13897 warning messages: gff3 reader error level1: No ID attribute found
i found the format violations in the GTF.
GTF format attributes field should always be in the format attribute1 "value1"; attribute2 "value2";
transcripts: 4;
in the gene lines to indicate how many transcripts there are for a geneCanonical=True;
in the transcript lines to say whether transcript is canonicalI recommend you fix these violations to adhere to the GTF formatting guidelines. After fixing these, i got AGAT to function properly.
Dear @rsalz
Thanks a lot! Will fix and update the release.
Regarding point 3 - I find it quite useful to keep this information in GTF (as people may move/send it where the log files are not available). I guess comments are supported by GTF at any line (https://agat.readthedocs.io/en/latest/gxf.html#gtf), am I wrong?
Best Andrey
Released 3.0.2 with attribute fixes https://github.com/ablab/IsoQuant/releases/tag/v3.0.2
Thanks! A couple more suggestions:
Dear @rsalz
Could you please add exon ids to the gtf output? The exons have numbers relative to each other per transcript but they cannot be compared between different transcripts so easily without adding exon ids. thanks
Dear @rsalz
Yes, this is possible. Although I'm currently busy with other projects, I will return to IsoQuant maintainence soon.
For now I suggest to combine chromosome, coordinates and strand, e.g. chr1_100007034100007156+, that should uniquiely identify the exon.
Best Andrey
I noticed that in some novel genes, the strand field in the gtf is .
. Why?
Could you send me example?
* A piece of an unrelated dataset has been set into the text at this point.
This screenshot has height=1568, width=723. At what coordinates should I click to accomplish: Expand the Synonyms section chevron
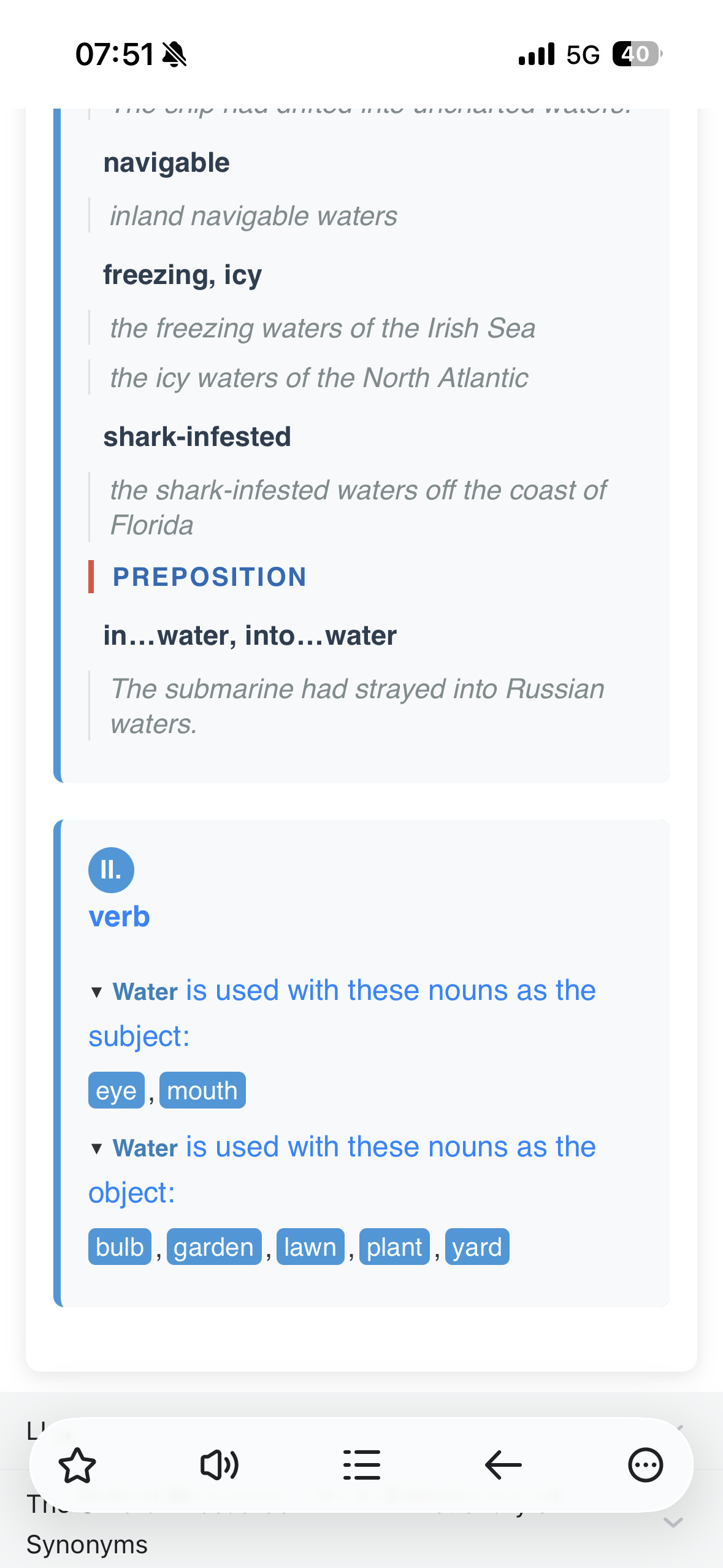point(673,1523)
I presume it may happen for mono-exon genes since IsoQuant detects strands based on canonical splice sites.
Dear @rsalz
Yes, this is possible. Although I'm currently busy with other projects, I will return to IsoQuant maintainence soon.
For now I suggest to combine chromosome, coordinates and strand, e.g. chr1_100007034100007156+, that should uniquiely identify the exon.
Best Andrey
Have you been able to do this? It would be great if you could enrich the GTF with even more additional information such as gene name and gene type, like TALON's output.
Hi @rsalz
Monoexonic gene strand detection should be fixed in version 3.1.
Exon ids and gene information will be added in 3.2. Hope to get my hands on this soon.
Best Andrey
@rsalz
Finally, 3.2 is released, exon ids and additional gene information is now in the output annotation.
Best Andrey
Is there a way you could make the output GTF file semantically compliant? I get multiple error messages when using AGAT gff2bed that I never encountered when using TALON gtf output with the same tool. The transcript ids are not preserved when changing formats. If you could make the GTF compatible with AGAT, then it is likely good enough for any other downstream tools others would like to use after IsoQuant. Thanks in advance for any help or suggestions on this!